(Beginning of DATA RECORDS)
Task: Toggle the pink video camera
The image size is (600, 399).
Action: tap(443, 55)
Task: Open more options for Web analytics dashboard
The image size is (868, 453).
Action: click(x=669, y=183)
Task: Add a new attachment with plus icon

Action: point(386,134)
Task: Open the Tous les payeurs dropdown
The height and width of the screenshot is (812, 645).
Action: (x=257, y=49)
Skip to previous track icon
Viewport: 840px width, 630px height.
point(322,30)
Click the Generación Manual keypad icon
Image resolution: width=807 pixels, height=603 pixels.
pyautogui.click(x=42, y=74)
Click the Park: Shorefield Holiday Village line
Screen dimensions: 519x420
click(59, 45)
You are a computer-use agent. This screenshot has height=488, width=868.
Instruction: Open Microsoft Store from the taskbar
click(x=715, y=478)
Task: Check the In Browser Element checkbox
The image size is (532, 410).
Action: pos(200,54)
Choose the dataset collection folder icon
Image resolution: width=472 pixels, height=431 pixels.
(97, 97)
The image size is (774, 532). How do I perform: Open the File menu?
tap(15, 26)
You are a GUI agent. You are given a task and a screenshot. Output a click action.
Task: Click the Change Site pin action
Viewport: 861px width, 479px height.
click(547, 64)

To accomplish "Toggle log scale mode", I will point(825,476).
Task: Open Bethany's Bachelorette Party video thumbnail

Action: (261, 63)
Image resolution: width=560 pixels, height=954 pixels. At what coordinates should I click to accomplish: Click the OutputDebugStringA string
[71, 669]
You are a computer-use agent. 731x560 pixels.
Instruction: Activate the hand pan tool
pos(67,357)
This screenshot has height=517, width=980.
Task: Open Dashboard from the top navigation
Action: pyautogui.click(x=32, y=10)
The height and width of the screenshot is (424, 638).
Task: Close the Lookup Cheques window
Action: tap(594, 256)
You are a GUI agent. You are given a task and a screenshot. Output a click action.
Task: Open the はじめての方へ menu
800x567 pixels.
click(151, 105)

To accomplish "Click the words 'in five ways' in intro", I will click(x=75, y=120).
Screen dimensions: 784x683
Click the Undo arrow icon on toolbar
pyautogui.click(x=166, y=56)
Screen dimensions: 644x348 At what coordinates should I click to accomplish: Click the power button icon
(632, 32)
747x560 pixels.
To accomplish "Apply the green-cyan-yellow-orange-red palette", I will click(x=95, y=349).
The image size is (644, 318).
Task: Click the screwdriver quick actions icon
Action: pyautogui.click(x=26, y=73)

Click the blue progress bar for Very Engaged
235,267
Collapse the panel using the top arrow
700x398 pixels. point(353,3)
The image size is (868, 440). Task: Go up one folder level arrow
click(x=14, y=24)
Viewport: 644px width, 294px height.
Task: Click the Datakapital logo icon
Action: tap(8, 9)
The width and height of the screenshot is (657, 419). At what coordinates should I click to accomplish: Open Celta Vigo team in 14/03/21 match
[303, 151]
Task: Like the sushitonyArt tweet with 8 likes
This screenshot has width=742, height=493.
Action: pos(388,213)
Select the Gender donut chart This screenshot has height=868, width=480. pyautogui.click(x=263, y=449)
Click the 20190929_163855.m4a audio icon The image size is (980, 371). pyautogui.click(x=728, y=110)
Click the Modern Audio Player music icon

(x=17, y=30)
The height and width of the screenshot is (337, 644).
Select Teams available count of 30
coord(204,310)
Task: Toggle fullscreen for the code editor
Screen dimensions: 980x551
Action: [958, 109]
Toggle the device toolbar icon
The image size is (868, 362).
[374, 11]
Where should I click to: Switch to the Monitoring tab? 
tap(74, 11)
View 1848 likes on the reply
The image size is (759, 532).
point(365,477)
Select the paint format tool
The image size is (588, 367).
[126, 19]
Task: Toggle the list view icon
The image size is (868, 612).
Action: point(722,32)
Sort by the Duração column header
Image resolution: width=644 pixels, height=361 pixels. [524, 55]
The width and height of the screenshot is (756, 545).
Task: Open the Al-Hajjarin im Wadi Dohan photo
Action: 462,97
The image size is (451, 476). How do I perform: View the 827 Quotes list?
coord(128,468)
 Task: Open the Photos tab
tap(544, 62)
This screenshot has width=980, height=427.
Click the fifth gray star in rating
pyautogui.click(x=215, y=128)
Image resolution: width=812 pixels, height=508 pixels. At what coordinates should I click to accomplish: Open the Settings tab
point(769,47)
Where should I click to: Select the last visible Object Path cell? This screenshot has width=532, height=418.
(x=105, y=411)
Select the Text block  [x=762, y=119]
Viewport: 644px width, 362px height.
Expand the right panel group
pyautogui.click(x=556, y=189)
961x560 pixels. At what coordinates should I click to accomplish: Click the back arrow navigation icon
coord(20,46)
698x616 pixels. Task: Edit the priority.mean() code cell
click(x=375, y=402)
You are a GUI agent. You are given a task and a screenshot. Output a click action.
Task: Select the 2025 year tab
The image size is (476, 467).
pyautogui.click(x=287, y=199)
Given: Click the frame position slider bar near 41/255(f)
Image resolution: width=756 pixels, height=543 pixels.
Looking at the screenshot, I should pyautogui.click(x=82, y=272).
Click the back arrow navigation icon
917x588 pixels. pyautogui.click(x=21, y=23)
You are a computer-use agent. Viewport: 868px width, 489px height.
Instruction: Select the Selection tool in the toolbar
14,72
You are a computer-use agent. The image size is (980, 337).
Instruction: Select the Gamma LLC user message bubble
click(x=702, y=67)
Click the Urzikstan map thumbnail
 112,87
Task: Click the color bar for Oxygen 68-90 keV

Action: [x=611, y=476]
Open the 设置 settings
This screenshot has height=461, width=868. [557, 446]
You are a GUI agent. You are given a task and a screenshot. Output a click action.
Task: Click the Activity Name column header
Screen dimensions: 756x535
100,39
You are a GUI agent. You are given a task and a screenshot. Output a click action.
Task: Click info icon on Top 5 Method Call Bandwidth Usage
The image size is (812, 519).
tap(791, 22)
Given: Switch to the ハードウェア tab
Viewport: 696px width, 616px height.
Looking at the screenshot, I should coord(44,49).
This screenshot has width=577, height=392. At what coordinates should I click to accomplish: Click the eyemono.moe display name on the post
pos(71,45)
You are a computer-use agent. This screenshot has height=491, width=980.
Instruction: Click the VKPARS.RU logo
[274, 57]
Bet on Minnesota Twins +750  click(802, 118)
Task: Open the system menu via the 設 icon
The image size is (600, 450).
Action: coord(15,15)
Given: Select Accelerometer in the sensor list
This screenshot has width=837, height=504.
(End of DATA RECORDS)
_REQUIRED WORK:_
Report each line of the data that includes the string "computer".

_ANSWER AREA:_
You are a computer-use agent. This screenshot has height=488, width=868.
You are a computer-use agent. 731x560 pixels.
You are a computer-use agent. Viewport: 868px width, 489px height.
You are a computer-use agent. The image size is (980, 337).
You are a computer-use agent. This screenshot has height=491, width=980.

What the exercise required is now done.